Lines before the one containing "[Nuffield Department of" are left out; copy that line and every later line through the end of the data exactly.

┌────────

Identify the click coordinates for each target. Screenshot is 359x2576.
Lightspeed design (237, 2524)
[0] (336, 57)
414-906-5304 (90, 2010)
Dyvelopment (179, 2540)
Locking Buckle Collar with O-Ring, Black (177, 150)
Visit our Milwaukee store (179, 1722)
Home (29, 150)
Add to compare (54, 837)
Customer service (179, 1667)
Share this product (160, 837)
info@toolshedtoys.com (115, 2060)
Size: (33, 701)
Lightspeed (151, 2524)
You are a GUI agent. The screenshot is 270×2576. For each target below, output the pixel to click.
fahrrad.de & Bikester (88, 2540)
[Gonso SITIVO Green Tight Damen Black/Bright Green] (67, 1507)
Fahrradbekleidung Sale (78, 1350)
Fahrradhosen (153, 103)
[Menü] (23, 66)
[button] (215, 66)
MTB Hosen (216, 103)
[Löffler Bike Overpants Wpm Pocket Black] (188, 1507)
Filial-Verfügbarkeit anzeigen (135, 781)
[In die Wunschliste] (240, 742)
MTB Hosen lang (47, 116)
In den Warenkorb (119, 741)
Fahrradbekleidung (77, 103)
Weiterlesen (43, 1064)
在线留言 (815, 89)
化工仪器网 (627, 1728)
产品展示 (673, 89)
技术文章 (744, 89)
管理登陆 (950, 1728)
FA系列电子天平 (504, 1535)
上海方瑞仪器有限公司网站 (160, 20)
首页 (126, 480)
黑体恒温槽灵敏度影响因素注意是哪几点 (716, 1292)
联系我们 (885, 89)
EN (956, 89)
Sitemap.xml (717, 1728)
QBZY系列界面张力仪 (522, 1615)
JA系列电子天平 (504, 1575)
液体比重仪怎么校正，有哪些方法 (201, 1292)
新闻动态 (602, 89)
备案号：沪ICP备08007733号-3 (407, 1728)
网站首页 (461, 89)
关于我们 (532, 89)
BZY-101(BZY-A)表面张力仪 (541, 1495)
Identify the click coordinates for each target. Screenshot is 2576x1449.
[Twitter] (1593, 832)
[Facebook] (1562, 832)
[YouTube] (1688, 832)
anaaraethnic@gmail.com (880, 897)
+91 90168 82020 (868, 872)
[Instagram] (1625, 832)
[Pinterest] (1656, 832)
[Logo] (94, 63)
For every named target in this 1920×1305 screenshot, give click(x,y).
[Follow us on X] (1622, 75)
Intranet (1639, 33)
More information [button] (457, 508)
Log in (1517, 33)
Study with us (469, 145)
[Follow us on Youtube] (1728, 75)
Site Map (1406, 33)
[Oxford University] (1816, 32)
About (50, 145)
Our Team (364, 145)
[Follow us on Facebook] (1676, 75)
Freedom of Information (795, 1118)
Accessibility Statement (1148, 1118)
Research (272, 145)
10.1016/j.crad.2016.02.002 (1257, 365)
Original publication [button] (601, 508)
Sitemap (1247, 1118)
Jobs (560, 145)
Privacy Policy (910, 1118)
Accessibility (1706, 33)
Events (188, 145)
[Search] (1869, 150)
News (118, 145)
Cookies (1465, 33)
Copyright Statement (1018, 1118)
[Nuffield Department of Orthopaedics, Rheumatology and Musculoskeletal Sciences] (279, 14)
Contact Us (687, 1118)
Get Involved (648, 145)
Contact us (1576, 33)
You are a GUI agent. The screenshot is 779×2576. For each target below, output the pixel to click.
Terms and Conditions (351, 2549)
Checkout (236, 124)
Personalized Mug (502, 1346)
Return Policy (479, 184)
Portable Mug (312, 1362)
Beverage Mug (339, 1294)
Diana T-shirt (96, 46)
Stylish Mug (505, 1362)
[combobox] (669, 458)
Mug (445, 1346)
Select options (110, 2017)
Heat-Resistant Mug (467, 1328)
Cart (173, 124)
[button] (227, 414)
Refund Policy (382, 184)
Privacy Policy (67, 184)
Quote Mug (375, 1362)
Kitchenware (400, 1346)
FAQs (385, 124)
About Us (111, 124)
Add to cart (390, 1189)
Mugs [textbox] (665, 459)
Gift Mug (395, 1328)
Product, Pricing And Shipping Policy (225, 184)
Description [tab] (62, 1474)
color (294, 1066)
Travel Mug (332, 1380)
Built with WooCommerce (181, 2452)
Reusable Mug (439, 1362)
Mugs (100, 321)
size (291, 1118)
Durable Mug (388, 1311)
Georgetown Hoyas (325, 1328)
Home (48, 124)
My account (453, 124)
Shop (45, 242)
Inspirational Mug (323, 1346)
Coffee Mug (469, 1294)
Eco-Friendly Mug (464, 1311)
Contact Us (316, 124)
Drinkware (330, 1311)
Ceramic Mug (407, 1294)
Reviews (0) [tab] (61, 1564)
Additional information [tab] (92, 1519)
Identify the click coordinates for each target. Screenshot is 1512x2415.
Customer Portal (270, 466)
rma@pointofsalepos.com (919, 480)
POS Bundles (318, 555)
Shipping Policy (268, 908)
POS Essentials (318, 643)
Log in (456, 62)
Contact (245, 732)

└────────

ANSWER BELOW:
[Nuffield Department of Orthopaedics, Rheumatology and Musculoskeletal Sciences] (279, 14)
Contact Us (687, 1118)
Get Involved (648, 145)
Contact us (1576, 33)
You are a GUI agent. The screenshot is 779×2576. For each target below, output the pixel to click.
Terms and Conditions (351, 2549)
Checkout (236, 124)
Personalized Mug (502, 1346)
Return Policy (479, 184)
Portable Mug (312, 1362)
Beverage Mug (339, 1294)
Diana T-shirt (96, 46)
Stylish Mug (505, 1362)
[combobox] (669, 458)
Mug (445, 1346)
Select options (110, 2017)
Heat-Resistant Mug (467, 1328)
Cart (173, 124)
[button] (227, 414)
Refund Policy (382, 184)
Privacy Policy (67, 184)
Quote Mug (375, 1362)
Kitchenware (400, 1346)
FAQs (385, 124)
About Us (111, 124)
Add to cart (390, 1189)
Mugs [textbox] (665, 459)
Gift Mug (395, 1328)
Product, Pricing And Shipping Policy (225, 184)
Description [tab] (62, 1474)
color (294, 1066)
Travel Mug (332, 1380)
Built with WooCommerce (181, 2452)
Reusable Mug (439, 1362)
Mugs (100, 321)
size (291, 1118)
Durable Mug (388, 1311)
Georgetown Hoyas (325, 1328)
Home (48, 124)
My account (453, 124)
Shop (45, 242)
Inspirational Mug (323, 1346)
Coffee Mug (469, 1294)
Eco-Friendly Mug (464, 1311)
Contact Us (316, 124)
Drinkware (330, 1311)
Ceramic Mug (407, 1294)
Reviews (0) [tab] (61, 1564)
Additional information [tab] (92, 1519)
Identify the click coordinates for each target. Screenshot is 1512x2415.
Customer Portal (270, 466)
rma@pointofsalepos.com (919, 480)
POS Bundles (318, 555)
Shipping Policy (268, 908)
POS Essentials (318, 643)
Log in (456, 62)
Contact (245, 732)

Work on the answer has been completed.